In yesterday’s post we pulled a Thomas Edison and showed one of 10,000 ways how not to write the number of records being processed using the ROW COUNT transformation.
We thought the process was straight forward, but it didn’t work. Our approach was:
1. Create a query that processed some records.
2. Send the result set of the query to the ROW COUNT transform, to count the rows.
3. Since the ROW COUNT transform populates a variable, use a DERIVED COLUMN transform to place the variable into a virtual table column.
4. Write to a flat file destination the value of the ROW COUNT variable.
The result set was a zero for every row that the original query generated. The reason for the zeros is because the ROW COUNT transform does not populate the SSIS variable with the row count until the DATA FLOW completes.
The second problem with the output was that we didn’t want 188 copies of the row count, we only wanted one. That means we need to find a way to process 188 records but write out the row count only once.
Today’s post will build on what we learned yesterday to create a package that will actually work. The trick of making the ROW COUNT transformation usable is to access the variable OUTSIDE of the DATA FLOW that populates it.
Here’s what the control flow will look like for our working package.
The general principal behind this is the first data flow will use the ROW COUNT transformation to populate a RowCount variable. The second data flow will use the local variable set by the ROW COUNT transform to write the value, one time, to a flat file.
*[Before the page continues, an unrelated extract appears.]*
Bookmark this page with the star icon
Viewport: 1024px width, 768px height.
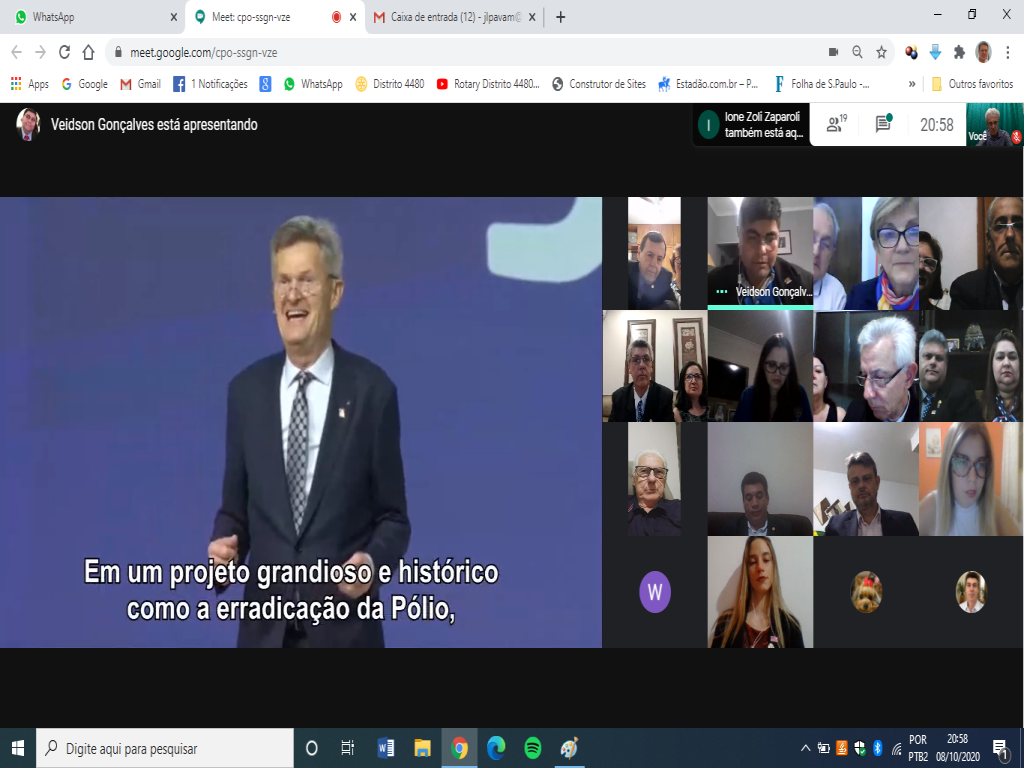click(x=881, y=52)
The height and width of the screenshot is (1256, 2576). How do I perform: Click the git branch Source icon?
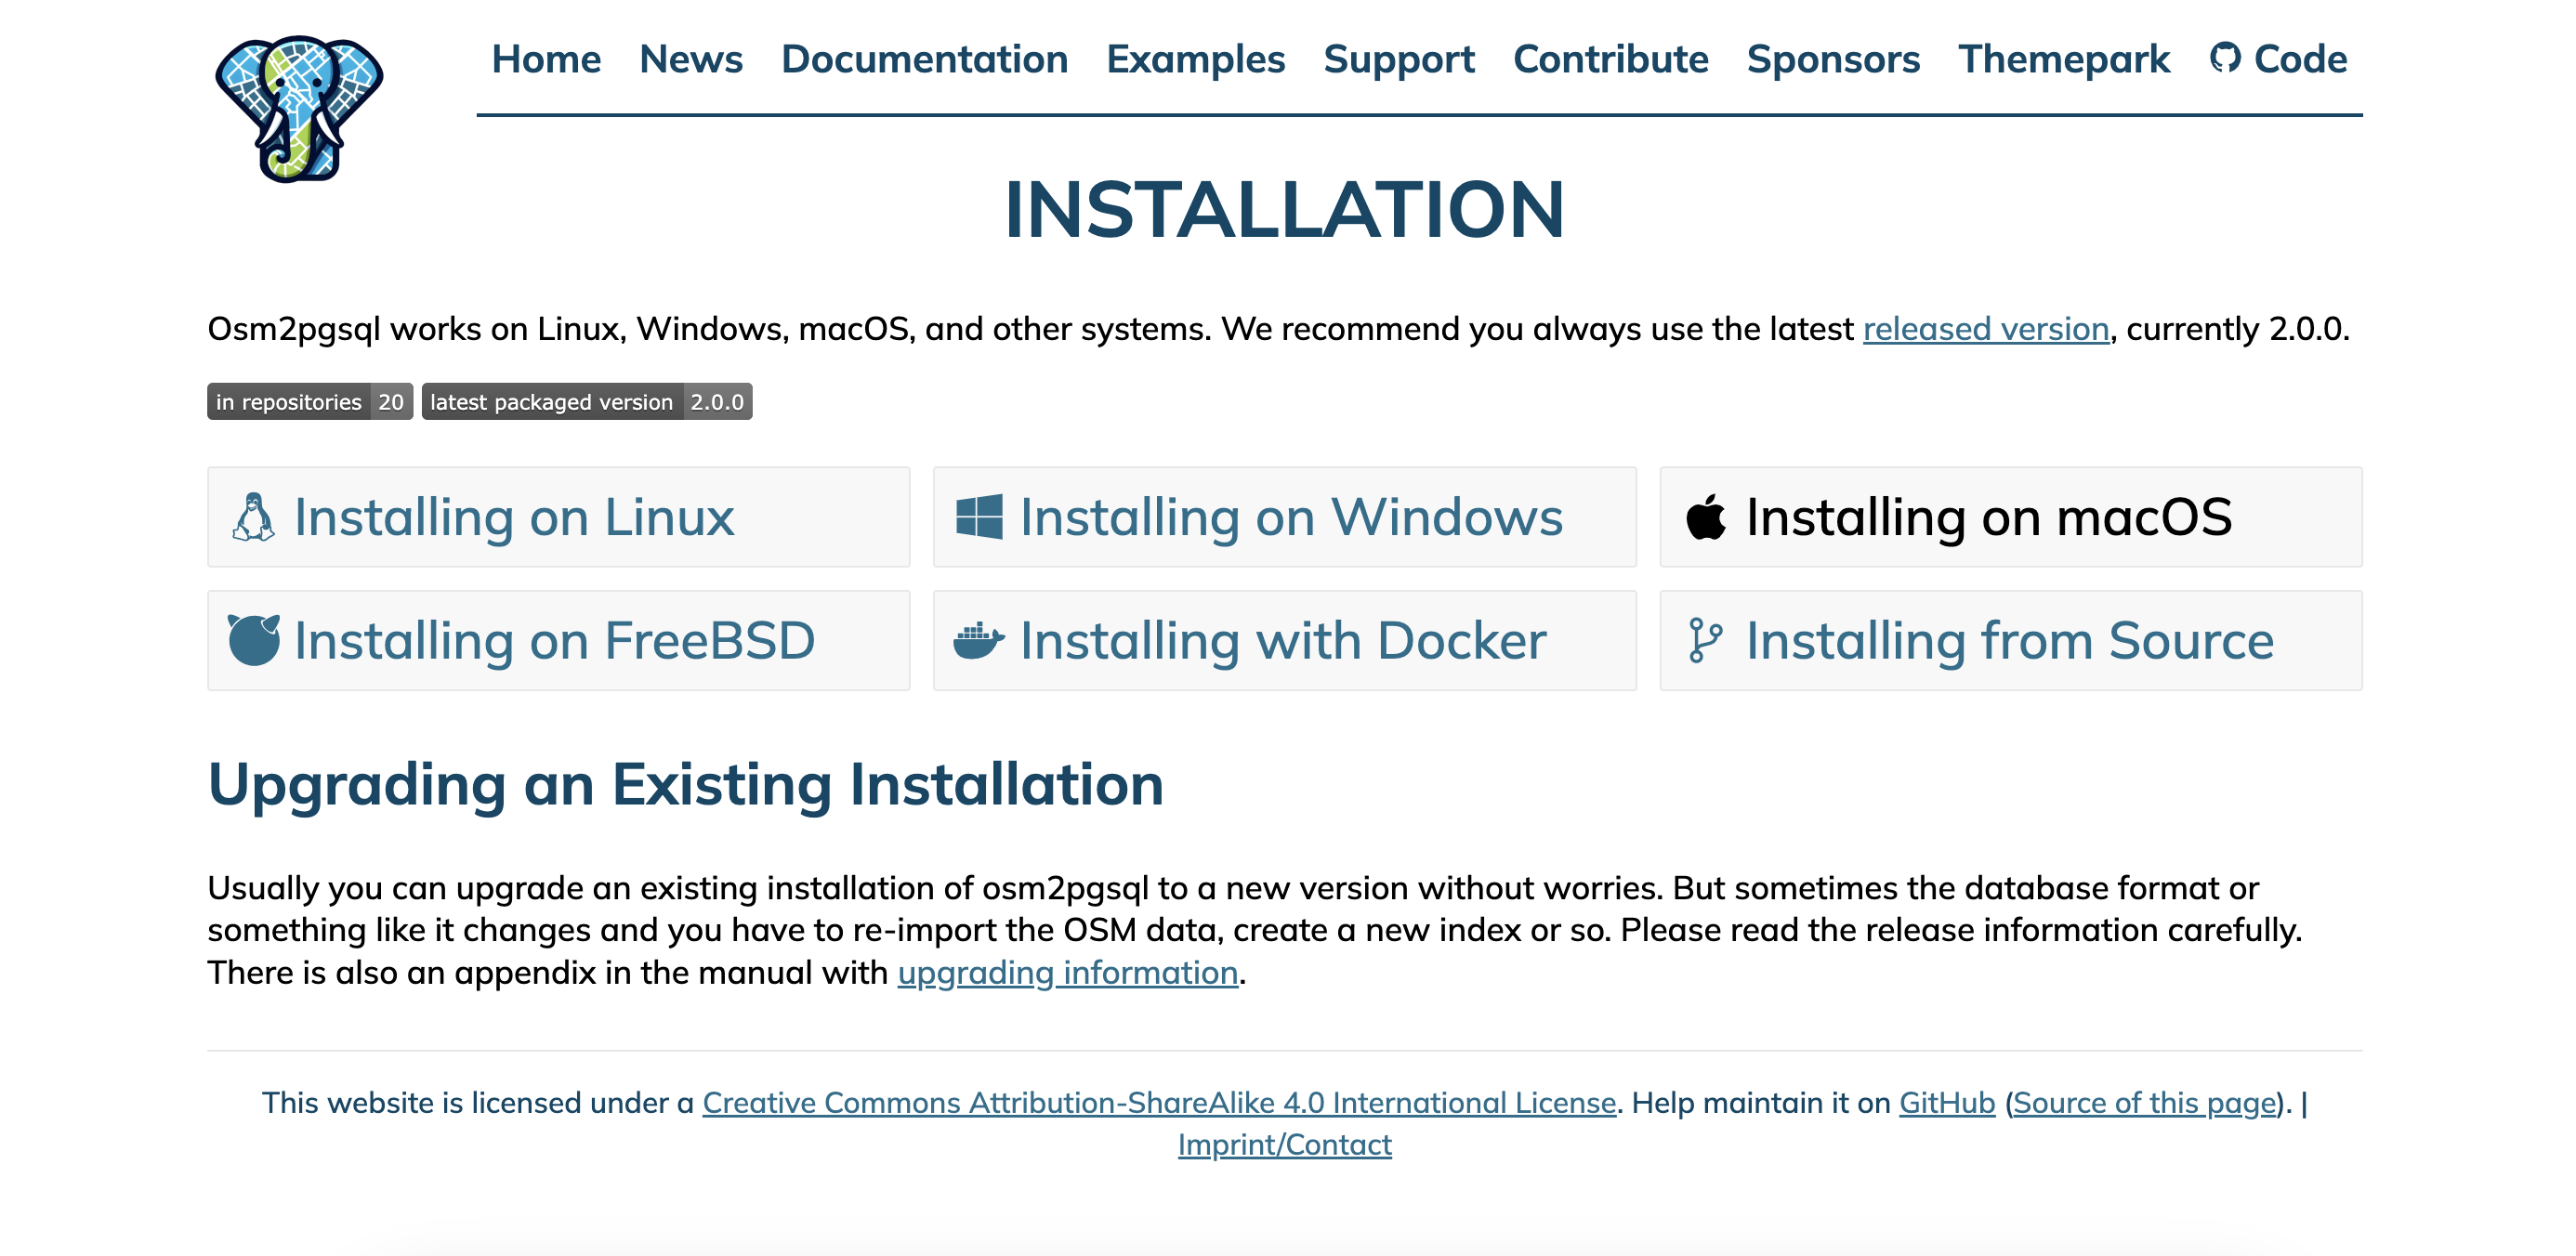(1705, 640)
In a production package the first data flow would probably write out the data of an extract file; the second data flow would be used to write out a control file, containing the number of rows expected in the data file and any other related information, such as the extraction date.
Remember, the ROW COUNT transform does not actually set the value of the variable until all the data has passed through. Hence, the need for the second data flow.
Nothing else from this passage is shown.